Bien évidemment, les ténors de la classe politique comorienne qui ont été interrogés sur la question ont exprimé leur satisfaction sur la position adoptée par le Président et les autres «Grands Élus» comme lui, mais ces gens-là rient jaune, car, pour eux, la date du 14 décembre 2014 vaut juste mieux qu’une date en 2015, comme les tricheurs de la République le suggéraient avec une insistance suspecte. Le contribuable comorien a donc dépensé des millions pour une réunion de fin de semaine qui a duré en tout et pour tout une heure et demie, au cours de laquelle le deuil avait réuni le Président de la République, les trois Vice-présidents, les Gouverneurs des îles, le Président de l’Assemblée et les Présidents des Conseils des îles. Si au moins certains responsables avaient saisi cette occasion pour s’habiller comme il se doit, au lieu de porter ces haillons qui font honte…
La presse aux ordres claironne déjà et annonce, sans nuances, que «le compromis trouvé vendredi à Beït-Salam converge avec la décision prise par la Cour constitutionnelle». Rien n’est plus faux que cette assertion tirée par les cheveux, car la Cour constitutionnelle parle d’avril 2014, et le conclave de la honte, de décembre 2014, soit un écart de 7 mois. 7 mois! Où est donc la «convergence» entre les deux dates, entre les deux décisions? Elle n’est nulle part. Les Comores se retrouvent, une fois de plus, dans la «jurisprudence Ahmed Sambi», celle de l’allongement des mandats électifs, suite à des accords crapuleux, mafieux et anticonstitutionnels. Ce cas de figure a été vécu en 2010, quand Ahmed Sambi avait refusé d’organiser le scrutin présidentiel pour qu’il quitte Beït-Salam le 26 mai 2010, organisant l’élection en octobre et décembre 2010, et quittant la Présidence de la République le 26 mai 2011, gagnant indument une année de règne, de manière tout à fait indue. Ce sont les dribbles politiques de ce type qui avaient valu à Ibrahim Babangida, Président du Nigeria de 1983 à 1995, le surnom explicite de «Maradona».
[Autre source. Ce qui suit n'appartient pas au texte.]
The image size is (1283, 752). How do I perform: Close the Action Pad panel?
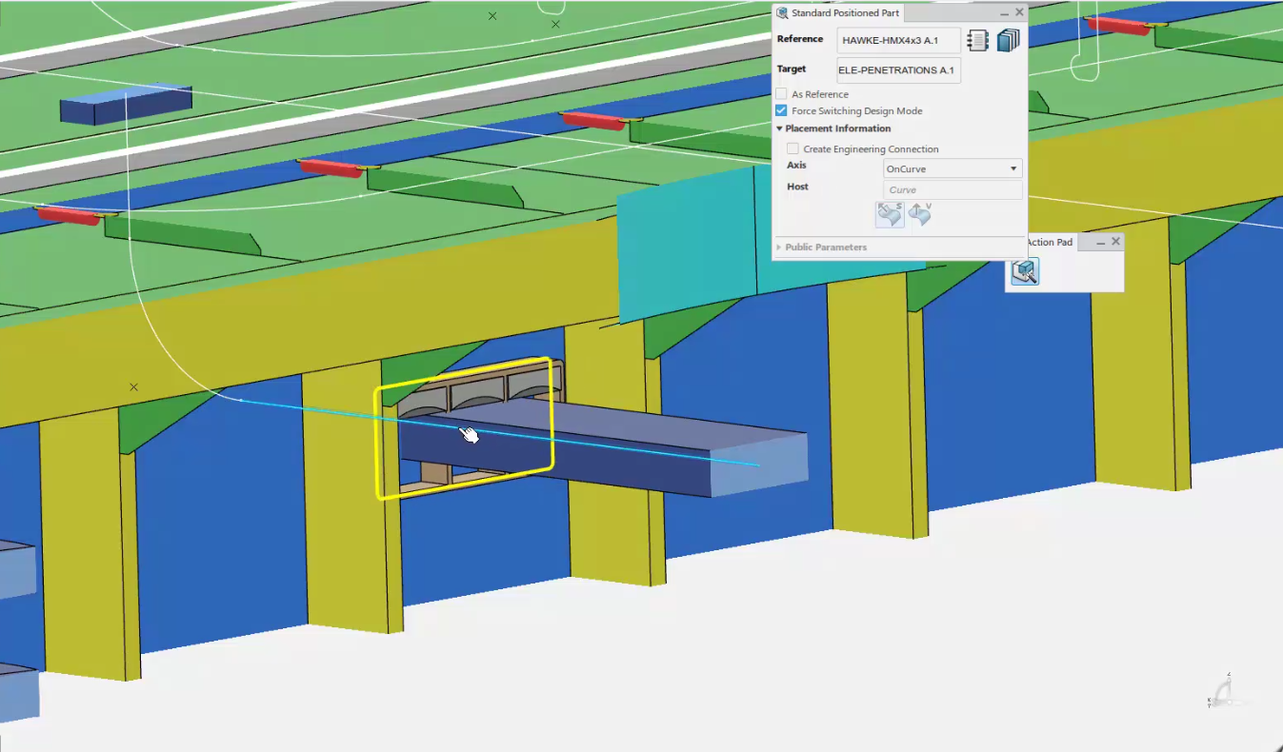tap(1115, 242)
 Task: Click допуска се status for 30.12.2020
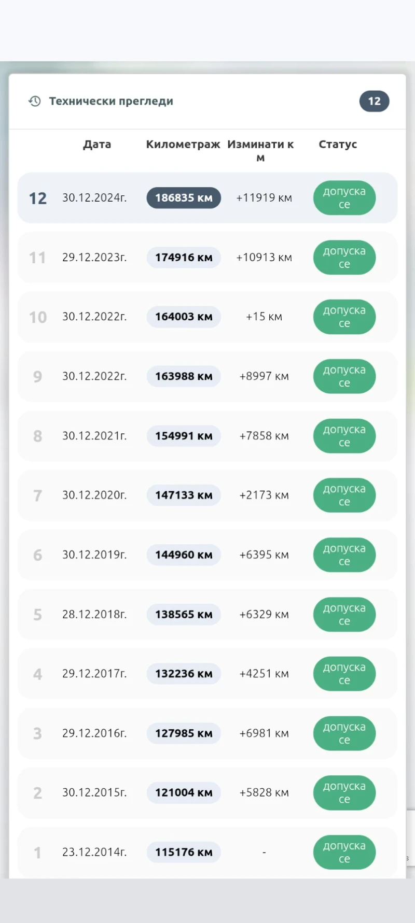(344, 495)
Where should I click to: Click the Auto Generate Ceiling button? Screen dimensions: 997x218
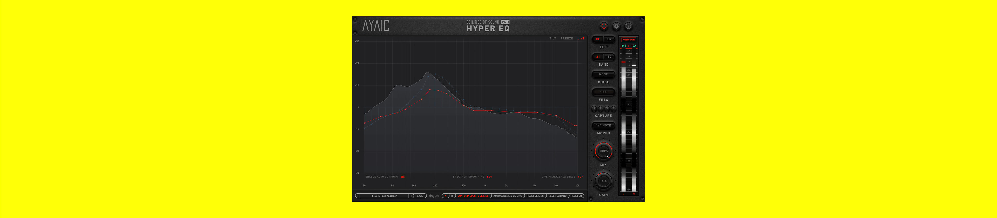click(x=507, y=196)
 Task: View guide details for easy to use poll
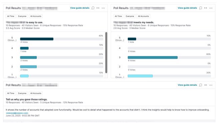click(80, 8)
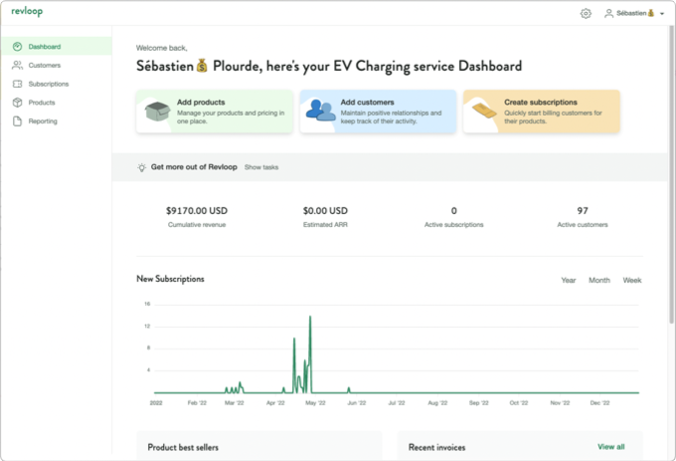Viewport: 676px width, 461px height.
Task: Switch chart to Week view
Action: (x=632, y=280)
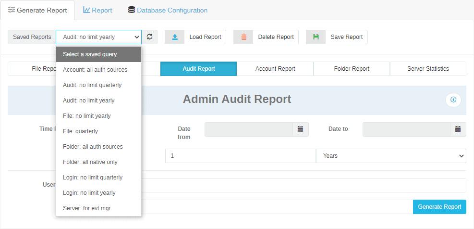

Donc, la décision prise le 8 novembre 2013 est anticonstitutionnelle, et logiquement, nulle et non avenue car elle se substitue à celle de la Cour constitutionnelle, juridiction suprême en matière constitutionnelle. Mais, les «génies» qui se sont arrogé le droit d’empoisonner la vie des Comoriens ne sont pas en mesure de le comprendre, leur culture juridique ne le permettant pas. Pour tout dire, le chef de l’État et ses hommes n’ont aucune compétence en matière d’interprétation de la Constitution, cette prérogative revenant exclusivement à la Cour constitutionnelle.
Par ARM
© www.lemohelien.com – Mercredi 13 novembre 2013.